The current system of radiological protection is in essence still very antropocentric and is concerned alomost exclusively with human protection.

Publication 91 discussed a framework for assessing the impact of ionising radiation on non-human species but restricted this framework to environmental concerns, dealing with "anonymous" reference animals and plants, expresssing environmental conservation concerns, maintenance of biodiversity, meeting of environmental quality objectives and ecosystem health.
 
This leaves us with an important conceptual gap when considering the need for radiation protection of individual animals, such as companion animals or animals used in sports. In modern day veterinary applications of ionising radiation such animals may get exposed to high doses of ionising radiation, leading not only to non-negligeable stochastic effects but even to tissue effects.

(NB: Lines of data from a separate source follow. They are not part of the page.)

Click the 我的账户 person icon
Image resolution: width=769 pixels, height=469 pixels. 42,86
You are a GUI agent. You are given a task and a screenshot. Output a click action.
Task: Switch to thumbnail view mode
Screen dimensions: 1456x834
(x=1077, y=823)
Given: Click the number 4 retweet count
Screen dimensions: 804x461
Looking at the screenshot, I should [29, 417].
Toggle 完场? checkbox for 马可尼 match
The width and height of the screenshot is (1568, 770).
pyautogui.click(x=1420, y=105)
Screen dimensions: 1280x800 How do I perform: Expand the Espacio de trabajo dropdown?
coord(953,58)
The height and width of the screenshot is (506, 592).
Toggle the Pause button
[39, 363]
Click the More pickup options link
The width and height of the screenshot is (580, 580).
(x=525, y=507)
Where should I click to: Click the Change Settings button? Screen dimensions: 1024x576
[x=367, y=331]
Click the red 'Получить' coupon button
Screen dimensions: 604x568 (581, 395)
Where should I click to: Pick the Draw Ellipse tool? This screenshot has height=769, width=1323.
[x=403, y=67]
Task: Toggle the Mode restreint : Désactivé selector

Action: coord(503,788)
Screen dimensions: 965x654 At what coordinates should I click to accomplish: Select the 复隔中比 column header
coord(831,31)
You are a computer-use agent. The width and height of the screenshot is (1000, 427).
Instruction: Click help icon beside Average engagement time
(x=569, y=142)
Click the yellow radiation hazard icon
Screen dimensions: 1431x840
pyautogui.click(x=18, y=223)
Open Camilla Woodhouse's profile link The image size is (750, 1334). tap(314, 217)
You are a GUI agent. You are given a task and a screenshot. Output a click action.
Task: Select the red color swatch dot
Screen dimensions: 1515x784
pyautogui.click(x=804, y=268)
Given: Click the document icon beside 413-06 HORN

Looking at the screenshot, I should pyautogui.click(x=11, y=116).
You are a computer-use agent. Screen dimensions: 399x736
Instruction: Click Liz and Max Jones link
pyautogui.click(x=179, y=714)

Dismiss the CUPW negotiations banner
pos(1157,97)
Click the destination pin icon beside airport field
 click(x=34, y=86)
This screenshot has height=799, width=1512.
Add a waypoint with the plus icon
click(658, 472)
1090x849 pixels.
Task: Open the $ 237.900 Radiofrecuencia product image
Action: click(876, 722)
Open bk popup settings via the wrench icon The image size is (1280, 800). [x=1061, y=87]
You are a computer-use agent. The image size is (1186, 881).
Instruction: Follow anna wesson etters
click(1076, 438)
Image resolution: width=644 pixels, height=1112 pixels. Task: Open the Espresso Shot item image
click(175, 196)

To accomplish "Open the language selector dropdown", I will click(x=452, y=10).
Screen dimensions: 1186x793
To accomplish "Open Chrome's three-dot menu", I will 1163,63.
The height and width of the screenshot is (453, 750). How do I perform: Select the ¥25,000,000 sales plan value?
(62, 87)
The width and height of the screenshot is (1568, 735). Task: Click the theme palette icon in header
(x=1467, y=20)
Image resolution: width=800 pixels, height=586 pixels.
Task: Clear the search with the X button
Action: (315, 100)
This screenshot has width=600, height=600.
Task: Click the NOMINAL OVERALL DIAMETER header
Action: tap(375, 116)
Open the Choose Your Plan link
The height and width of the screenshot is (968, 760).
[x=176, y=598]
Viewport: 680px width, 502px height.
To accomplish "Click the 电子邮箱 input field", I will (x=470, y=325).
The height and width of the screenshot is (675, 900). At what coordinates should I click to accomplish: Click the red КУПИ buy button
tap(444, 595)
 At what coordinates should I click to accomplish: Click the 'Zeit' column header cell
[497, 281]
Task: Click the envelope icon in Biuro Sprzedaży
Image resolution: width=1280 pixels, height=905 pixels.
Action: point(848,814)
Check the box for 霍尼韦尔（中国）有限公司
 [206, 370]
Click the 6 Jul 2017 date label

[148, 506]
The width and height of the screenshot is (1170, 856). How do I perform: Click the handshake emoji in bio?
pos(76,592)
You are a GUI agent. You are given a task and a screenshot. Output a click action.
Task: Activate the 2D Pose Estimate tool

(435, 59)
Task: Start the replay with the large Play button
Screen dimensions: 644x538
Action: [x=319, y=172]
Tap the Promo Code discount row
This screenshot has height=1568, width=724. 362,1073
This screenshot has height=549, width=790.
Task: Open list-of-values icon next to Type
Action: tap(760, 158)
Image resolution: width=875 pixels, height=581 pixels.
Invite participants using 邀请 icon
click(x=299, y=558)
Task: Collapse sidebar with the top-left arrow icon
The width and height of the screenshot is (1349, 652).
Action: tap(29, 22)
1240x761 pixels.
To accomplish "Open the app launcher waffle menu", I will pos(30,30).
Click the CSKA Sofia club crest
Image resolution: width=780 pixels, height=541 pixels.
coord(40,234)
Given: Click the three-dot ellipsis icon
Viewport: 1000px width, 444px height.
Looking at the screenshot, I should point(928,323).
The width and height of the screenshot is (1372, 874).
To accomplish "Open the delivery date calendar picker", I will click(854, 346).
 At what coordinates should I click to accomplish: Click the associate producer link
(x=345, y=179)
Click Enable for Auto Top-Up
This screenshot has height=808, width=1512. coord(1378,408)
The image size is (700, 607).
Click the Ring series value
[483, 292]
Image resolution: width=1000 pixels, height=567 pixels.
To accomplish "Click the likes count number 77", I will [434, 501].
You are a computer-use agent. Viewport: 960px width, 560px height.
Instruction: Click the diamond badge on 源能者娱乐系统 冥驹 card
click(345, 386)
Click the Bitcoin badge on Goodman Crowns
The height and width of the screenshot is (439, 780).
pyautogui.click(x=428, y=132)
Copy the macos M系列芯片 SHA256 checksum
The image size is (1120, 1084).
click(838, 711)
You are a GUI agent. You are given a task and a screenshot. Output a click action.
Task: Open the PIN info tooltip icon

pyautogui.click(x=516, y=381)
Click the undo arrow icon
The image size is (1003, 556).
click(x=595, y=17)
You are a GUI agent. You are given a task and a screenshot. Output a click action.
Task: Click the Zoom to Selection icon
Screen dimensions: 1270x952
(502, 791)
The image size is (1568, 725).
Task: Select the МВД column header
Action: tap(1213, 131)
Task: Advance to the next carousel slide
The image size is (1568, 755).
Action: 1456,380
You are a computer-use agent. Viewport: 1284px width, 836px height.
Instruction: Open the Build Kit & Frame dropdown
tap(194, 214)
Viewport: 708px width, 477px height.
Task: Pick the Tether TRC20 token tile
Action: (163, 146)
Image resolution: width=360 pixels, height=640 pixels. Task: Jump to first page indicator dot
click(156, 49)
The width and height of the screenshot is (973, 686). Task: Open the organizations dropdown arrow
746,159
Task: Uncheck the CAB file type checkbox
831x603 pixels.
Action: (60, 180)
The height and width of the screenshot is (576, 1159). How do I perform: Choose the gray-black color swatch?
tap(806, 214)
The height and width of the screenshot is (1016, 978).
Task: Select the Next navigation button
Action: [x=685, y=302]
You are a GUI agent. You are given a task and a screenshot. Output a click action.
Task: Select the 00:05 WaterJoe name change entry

Every human medicine application of today tends to show up in veterinary practice tomorrow, and many techniques are first tested on animals before appearing on the human medicine scene. What tends to make things more problematic is that the responsible persons (most often VD''s) have a lacking or insufficient education and training in anything that is beyond plain x-ray applications and that the equipment used is often second hand and sometimes really obsolete.

Although animal radiation protection needs may be partially covered by correctly applying the protection principles for the human persons more or less involved in these procedures (VD''s and their assistants, owners, handlers), one can easily imagine scenarii in which the indiviual animals get exposed to very high doses without commensurate human exposure, e.g. in CT scanning or teletherapy. This very idea of possible harm to individual animals that cannot be excluced by correctly applying the (human-oriented) radiation protection principles was explicitly admitted in earlier publications such as ICRP 26 and 60.

At present, animals exposed to ionisng radiation are not treated by the radiation protection system any differently  than lifeless objects. They are "things" and in many radiation protection authorities veterinary applications are dealt with as part of "industrial applications".
This approach, or lack of appropriate approach, has become completely alienated from general ethical principles and societal concerns with regard to animal welfare.

I would therefore invite the ICRP to devote due attention to developing the ethical basis for the radiation protection of (individual) animals, without which the ethical foundations are quite incomplete as they do not reflect the globaly accepted ethical considerations that underpin animal welfare concerns.


I thank the ICRP in advance for the attention devoted to this remark and suggestion.